Italo Calvino

Italo Calvino was born on October 15, 1923, in Santiago de las Vegas, Cuba, where his Italian father was a tropical agronomist working on a government research project. The family returned to Italy when he was two, settling in San Remo on the Ligurian coast, where his father ran a botanical garden and his mother, a botanist and botanizing pharmacologist, conducted scientific research. Calvino later joked that he was the only writer who had been raised by two botanists, and his fiction bears the mark of a scientific formation: a love of classification, taxonomy, and formal systems, combined with an awareness of the irreducible strangeness of the natural world. He studied literature at the University of Turin, joined the Communist Party during World War II, and fought with the Italian Resistance against the Nazi occupation — experiences he drew on in his early partisan fiction.

Calvino’s early career was associated with Italian neorealism and with the political culture of postwar Italian communism. His first novel, The Path to the Nest of Spiders (1947), narrated the Resistance from the perspective of a child, and his early story collection Adam, One Afternoon (1949) continued in a broadly realist vein. But Calvino’s imagination was too restless and too playful to remain within realist constraints, and he rapidly moved toward the fantastic, the allegorical, and the formally experimental. His trilogy Our Ancestors — comprising The Cloven Viscount (1952), The Baron in the Trees (1957), and The Nonexistent Knight (1959) — used fairy-tale and chivalric romance frameworks to explore philosophical questions about identity, freedom, and the divided self.

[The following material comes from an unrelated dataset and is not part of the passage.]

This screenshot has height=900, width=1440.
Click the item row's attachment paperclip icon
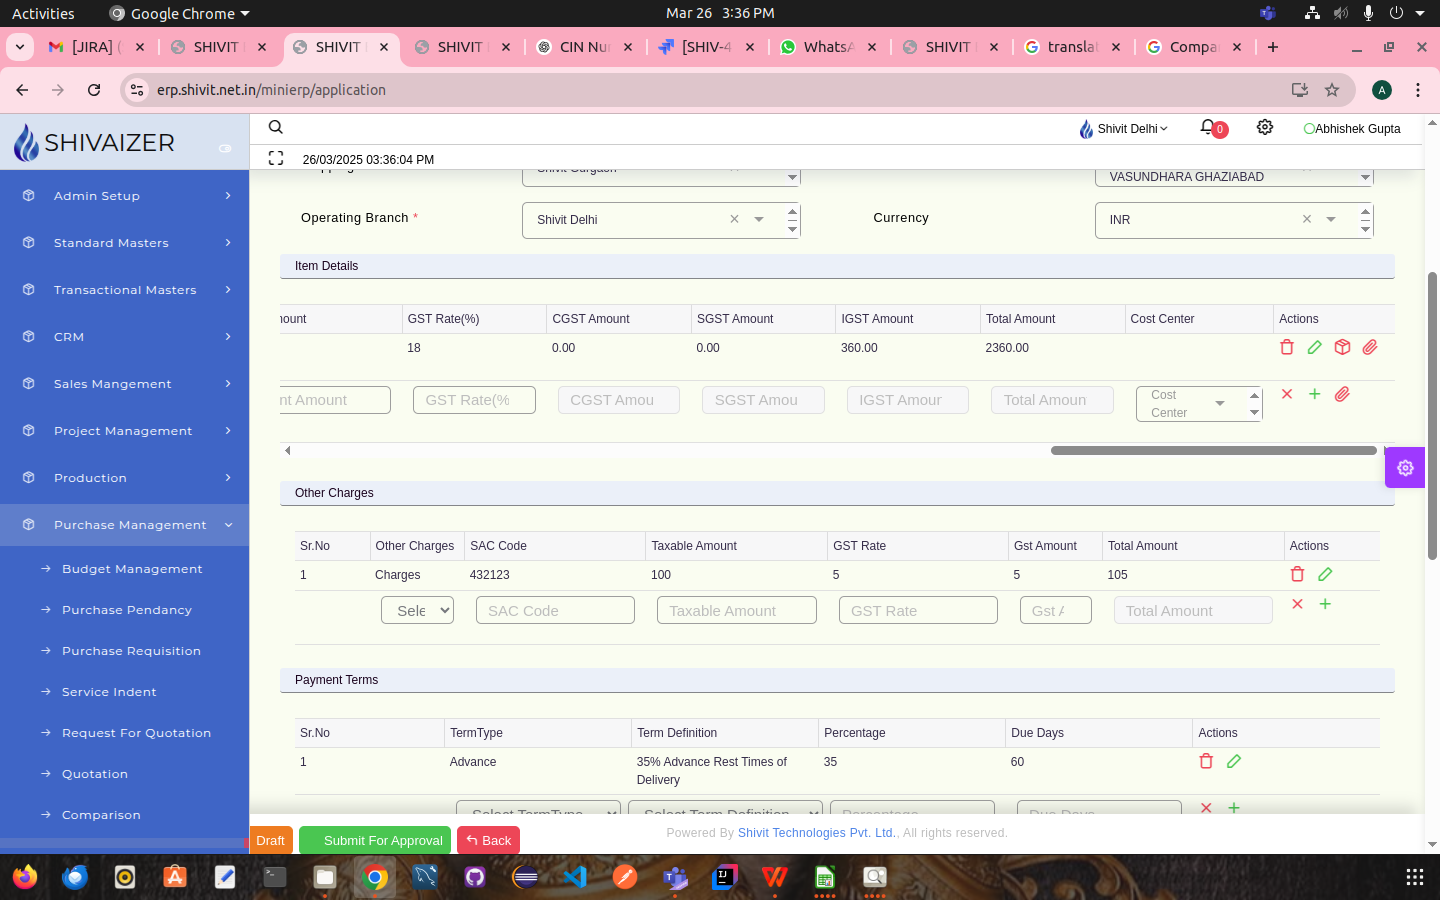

Invisible Cities (1972), Calvino’s most celebrated work, consists of a series of verbal portraits of imaginary cities, ostensibly described by Marco Polo to the aging Kublai Khan. Each city bears a woman’s name, each is structured around a different concept or quality — cities of memory, of desire, of signs, of death, of the continuous, of the hidden — and together they constitute a meditation on the nature of cities, of language, of desire, and of narrative itself. The book is simultaneously a philosophical treatise, a prose poem, a work of architecture, and a novel — or rather, it demonstrates that none of these categories adequately contains it. It is one of the most formally original and intellectually stimulating works of twentieth-century fiction.

Calvino’s subsequent works — The Castle of Crossed Destinies (1973), If on a winter’s night a traveler (1979), and Mr. Palomar (1983) — continued his formal experimentation. If on a winter’s night a traveler, a second-person novel about the experience of reading that incorporates ten different opening chapters of different fictional styles, is among the most celebrated metafictional novels in the world literary canon. He was associated with the French OuLiPo (Ouvroir de littérature potentielle) group, whose members — including Raymond Queneau and Georges Perec — explored the possibilities of formal constraint as a generator of literary creativity.

Calvino died on September 19, 1985, in Siena, Italy, from a cerebral hemorrhage, two weeks before he was due to deliver the Charles Eliot Norton Lectures at Harvard, which he had been working on and which were published posthumously as Six Memos for the Next Millennium (1988). He is widely regarded as one of the most significant writers of the twentieth century: a master of the short form, a theorist of narrative, and a playful, endlessly inventive intelligence whose work has influenced writers, architects, philosophers, and designers worldwide.